The Israeli military launched an incursion into Gaza last week Monday that left over 100 Palestinians and three Israeli soldiers dead. Israel is responding to a barrage of rocket attacks from Palestinian militants into southern Israel.
Meanwhile, following meetings in Cairo in preparation for a summit in Damascus later this Spring, the Arab League called the Israeli attacks on Gaza “crimes against humanity.” The ministers said in a statement they considered “these Israeli crimes as crimes of war,” adding, “The criminal aggression against Gaza shows that Israeli policy against the Palestinian people is based on genocide and ethnic cleansing.”
But will anything happen? The argument can be made that Israel withdrew its military forces from Gaza after less than a week and that this sort of condemnation harnesses Israeli aggression, but this tit for tat sort of thing is the status quo. Ariel Sharon, when he served in the military, was a noted aggressor against Arabs and current ministers have made statements suggesting, to coin the phrase, there will be blood. The Palestinians use force, so the Israelis use force, so the argument goes. But Israel also has a blockade on Gaza and the U.N. Relief and Works Agency for Palestine Refugees in the Near East says it will run out of food soon.
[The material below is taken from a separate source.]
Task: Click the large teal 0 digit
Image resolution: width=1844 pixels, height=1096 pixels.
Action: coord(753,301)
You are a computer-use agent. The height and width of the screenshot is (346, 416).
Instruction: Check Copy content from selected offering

The Israelis also tried shutting off the electricity in Gaza to force the residents there to turn against the militants, notably Hamas. English reports say the humanitarian crisis in Gaza is the worst that it’s been in over 40 years and they blame the Israeli blockade for that atrocity.
This seems to paint a lopsided picture of international law. There is a tenant in international relations theory that says the most powerful states make all the rules. They succeed because they are the best at what they do; if you want to be as great, you have to play by their rules too, or you get cast aside. A question along this front is to ask whether Man follows the rule of God because they are the rules of God, or because God’s rules are good. In international affairs, it seems that this Hobbesian notion of supremacy also carries into international law. As an aside, two towns in Vermont passed non-binding resolutions to indict U.S. President George Bush and Vice-President Dick Cheney for violating the U.S. Constitution. But this, and the international condemnation against Israel, is largely symbolic. It seems, and this can be supported by the situation in Sudan where many sitting government ministers are accused of war crimes, that the powerful have the privilege of immunity as well. It was only after the U.S. overthrew the Saddam Hussein regime that Saddam faced justice. It was only after Yugoslavia collapsed that Slobodan Milosevic was brought before the Hague. What does this privilege of immunity for the powerful mean for Israel?